The first segment combines projected drawings and paintings by Dave Willekes, synchronized with original music composed and performed by a six-piece orchestra. Willekes' stop-motion visuals are created using a single canvas, photographed consecutively, as oil paints are applied, erased, and re-applied. The music - a sextet of electric bass, drums, piano, saxophone, violin and vibraphone - ranges from instrumental scores to lyrically driven narratives. Composed collectively, the music affects the painting process just as much as the painting and storyboarding affect the composition of the score: images correspond to specific timbres or melodic and metric changes within the music. Telling a story of a rapidly transforming world in which basic social structures begin to unravel as urban spaces morph over time, the performance examines how changing physical surroundings reflect the evolving ideologies of a society.
The second section of the project delves into language and communication, illuminating how speech and the transmission of digital information are processes dependant upon organized transitions. Further building on the visual compositions of the first performance, this piece uses synchronized live computer processing to manipulate both
sound and image.
Biological mutation and cell division are explored at a microscopic level in the project's final segment. Tongues and teeth become visual metaphors for DNA strands as stop-motion paintings depict the process of cell mutation.
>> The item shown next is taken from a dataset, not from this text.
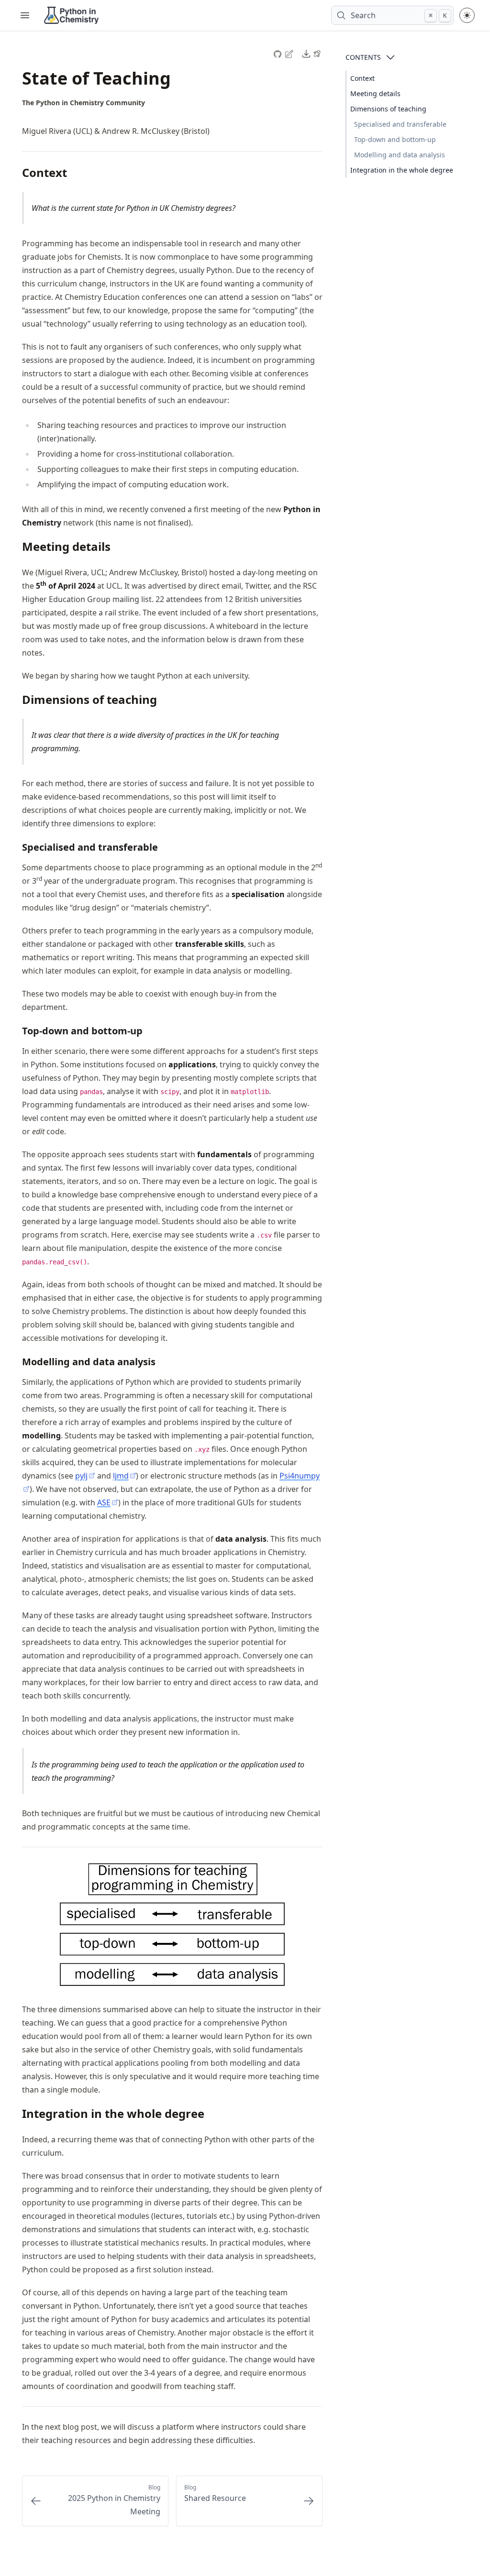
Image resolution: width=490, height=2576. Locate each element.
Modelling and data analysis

Replicating the splitting of cells, the musical score is built around time signatures that constantly multiply and shift form to match the visuals. With musical and visual styles in constant flux, this new performance situates itself within various transitional phases in its attempt to shift our bias towards the means and not the end.
Polydactyl Hearts Collective is a multimedia music/art collective based in Guelph, Ontario. The collective is made up of musicians Eihab Boraie (vocals/piano/synthesizer), Claire Whitehead (violin), Martin Eckart (saxophone/clarinet), Dan Paille (percussion), Andra Zommers (vibraphone/vocals), and Brad McInerney
(bass) with artist David Willekes providing the projected visual component. Their last project, Le Cyc told the story of a dystopian bike powered future society.
I Know Where I’m Going
Film by Ben Rivers, U.K., 2009, 29m; 16mm anamorphic, color, sound
Powell & Pressburger’s heroine in their magical I Know Where I’m Going knows exactly where she’s going, and she tries to get there with stoic pig-headedness, but of course she doesn’t. I decided to follow her lead and make my destination the same as hers, but with every intention of getting lost, following false leads, and trusting in the laws of serendipity, while winding my way through an almost abandoned, devastated Britain, to the Isle of Mull. My first stop was with Jan Zalasiewisz, a geologist who had been trying to imagine the Earth in one-hundred million years, which seemed like as good a start as any. — B.R.